### EXCERPT TO READ

BEGIN

The S’pht’Kr’s departure was recorded in a temple terminal in the Citadel of Antiquity: “When once S’pht fought in brutal combat, when hatred burned the tissues of one’s enemy, one clan, the S’pht’Kr, reclusive and solitary, abandoned Lh’owon. The clan went forth and up, stopping on K’lia the third sister of Lh’owon, to build a new home, free from their warring brothers. For a thousand and one orbits, the clan was forgotten, a memory lost upon the battlefield smoke, until the all powerful Yrro sent K’lia out to the stars.”16

The terminals also recorded the clan wars that had preceded the Pfhor invasion. The marsh wars between S’pht’Lhar and S’pht’Mnr left battlefields choked with dead. As the fighting receded, the red sand of the dead spread across Lh’owon.17 S’pht clan terminals from the final days before the Pfhor conquest showed the enemy arriving without warning — “The ships came again today… We are losing, it is obvious” — and the realization that the invaders were slavers: S’pht’Lhar was overrun in one rotation and tens of thousands taken prisoner.18

In the lowest bunkers, the united Olders of the remaining ten clans had made one final attempt. They decoded the S’pht’Kr’s departure message across the eleven clans — each clan holding two pieces of the whole, gifts from S’pht’Kr before departing. The decoded message gave coordinates: a formula tied to K’lia’s position relative to Lh’owon’s other moons, Y’loa and T’jia, and a period of 459.231 rotations. “When all are one, the S’pht’Kr will return.”19 The Olders had found the answer but were destroyed before they could use it.

END

### RECORDS SUPPLIED
BEGIN

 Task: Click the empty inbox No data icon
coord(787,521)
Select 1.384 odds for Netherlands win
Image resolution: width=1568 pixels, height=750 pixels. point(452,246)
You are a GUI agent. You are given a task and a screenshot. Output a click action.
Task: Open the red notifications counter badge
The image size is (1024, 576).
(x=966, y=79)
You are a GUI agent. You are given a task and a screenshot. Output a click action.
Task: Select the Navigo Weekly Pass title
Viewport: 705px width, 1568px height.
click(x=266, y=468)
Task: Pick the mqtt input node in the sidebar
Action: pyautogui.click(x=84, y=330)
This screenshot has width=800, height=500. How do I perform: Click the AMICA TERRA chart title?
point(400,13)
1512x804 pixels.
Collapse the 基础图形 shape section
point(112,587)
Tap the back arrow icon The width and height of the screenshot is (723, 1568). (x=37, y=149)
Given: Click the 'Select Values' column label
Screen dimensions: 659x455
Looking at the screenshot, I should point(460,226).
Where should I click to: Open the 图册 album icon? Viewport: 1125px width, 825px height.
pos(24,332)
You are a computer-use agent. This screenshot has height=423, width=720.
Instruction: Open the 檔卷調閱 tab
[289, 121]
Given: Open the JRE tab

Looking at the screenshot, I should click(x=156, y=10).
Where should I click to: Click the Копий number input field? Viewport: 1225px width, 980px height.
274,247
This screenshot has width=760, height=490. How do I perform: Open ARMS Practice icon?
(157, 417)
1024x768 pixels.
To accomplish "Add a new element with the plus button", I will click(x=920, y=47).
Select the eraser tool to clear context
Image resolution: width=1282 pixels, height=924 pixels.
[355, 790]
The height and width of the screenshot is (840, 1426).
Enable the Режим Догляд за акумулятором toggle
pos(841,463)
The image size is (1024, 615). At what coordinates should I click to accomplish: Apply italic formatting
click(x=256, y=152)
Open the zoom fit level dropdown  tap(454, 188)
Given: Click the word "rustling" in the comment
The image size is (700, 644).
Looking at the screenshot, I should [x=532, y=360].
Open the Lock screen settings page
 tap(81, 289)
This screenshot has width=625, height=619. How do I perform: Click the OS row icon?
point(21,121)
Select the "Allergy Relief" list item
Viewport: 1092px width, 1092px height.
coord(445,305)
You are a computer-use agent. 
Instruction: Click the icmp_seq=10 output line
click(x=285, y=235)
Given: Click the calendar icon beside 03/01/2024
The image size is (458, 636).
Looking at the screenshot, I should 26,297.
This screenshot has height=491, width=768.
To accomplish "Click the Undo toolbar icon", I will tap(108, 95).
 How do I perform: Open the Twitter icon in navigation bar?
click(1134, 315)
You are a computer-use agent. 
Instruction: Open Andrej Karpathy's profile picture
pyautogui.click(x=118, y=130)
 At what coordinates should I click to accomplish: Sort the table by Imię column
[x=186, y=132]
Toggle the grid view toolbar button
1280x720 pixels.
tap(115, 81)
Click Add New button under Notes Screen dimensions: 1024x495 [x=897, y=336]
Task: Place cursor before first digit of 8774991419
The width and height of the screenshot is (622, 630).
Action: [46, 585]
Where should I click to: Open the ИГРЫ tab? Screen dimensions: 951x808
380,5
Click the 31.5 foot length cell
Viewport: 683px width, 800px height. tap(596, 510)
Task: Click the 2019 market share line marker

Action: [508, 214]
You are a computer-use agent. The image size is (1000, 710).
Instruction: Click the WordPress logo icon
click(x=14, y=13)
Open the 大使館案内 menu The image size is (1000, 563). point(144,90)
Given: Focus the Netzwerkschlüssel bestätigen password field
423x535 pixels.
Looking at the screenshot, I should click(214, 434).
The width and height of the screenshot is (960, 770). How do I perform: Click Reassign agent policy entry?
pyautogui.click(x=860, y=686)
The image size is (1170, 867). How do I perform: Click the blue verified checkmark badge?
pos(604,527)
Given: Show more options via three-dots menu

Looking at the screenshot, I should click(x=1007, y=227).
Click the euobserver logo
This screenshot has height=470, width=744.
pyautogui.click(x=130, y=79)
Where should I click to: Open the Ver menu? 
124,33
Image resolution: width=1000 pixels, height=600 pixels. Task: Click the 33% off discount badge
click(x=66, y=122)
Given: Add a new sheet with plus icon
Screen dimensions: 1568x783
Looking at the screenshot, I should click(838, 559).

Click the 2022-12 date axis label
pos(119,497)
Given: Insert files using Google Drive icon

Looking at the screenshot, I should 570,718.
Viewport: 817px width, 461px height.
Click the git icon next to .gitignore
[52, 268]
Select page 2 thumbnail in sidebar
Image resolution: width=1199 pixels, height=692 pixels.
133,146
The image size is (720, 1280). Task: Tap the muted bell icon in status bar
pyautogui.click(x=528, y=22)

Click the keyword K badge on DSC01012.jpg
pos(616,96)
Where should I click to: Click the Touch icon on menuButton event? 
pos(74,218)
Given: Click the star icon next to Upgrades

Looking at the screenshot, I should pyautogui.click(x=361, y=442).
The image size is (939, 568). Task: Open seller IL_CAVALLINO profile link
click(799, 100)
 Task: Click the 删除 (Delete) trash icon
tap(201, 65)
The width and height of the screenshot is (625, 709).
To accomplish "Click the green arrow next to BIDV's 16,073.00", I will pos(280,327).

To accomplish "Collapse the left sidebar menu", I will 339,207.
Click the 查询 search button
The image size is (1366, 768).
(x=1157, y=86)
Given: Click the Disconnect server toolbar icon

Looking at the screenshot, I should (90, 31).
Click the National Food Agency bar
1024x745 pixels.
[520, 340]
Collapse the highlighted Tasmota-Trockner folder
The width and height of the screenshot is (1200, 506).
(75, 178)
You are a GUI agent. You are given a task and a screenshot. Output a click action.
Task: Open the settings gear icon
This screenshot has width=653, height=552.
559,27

END

### WHAT NEEDS TO BE DONE
In the passage on the S’pht clans, where did the S’pht’Kr stop to build a new home after leaving Lh’owon?

### YOUR SOLUTION
On K’lia, the third sister of Lh’owon.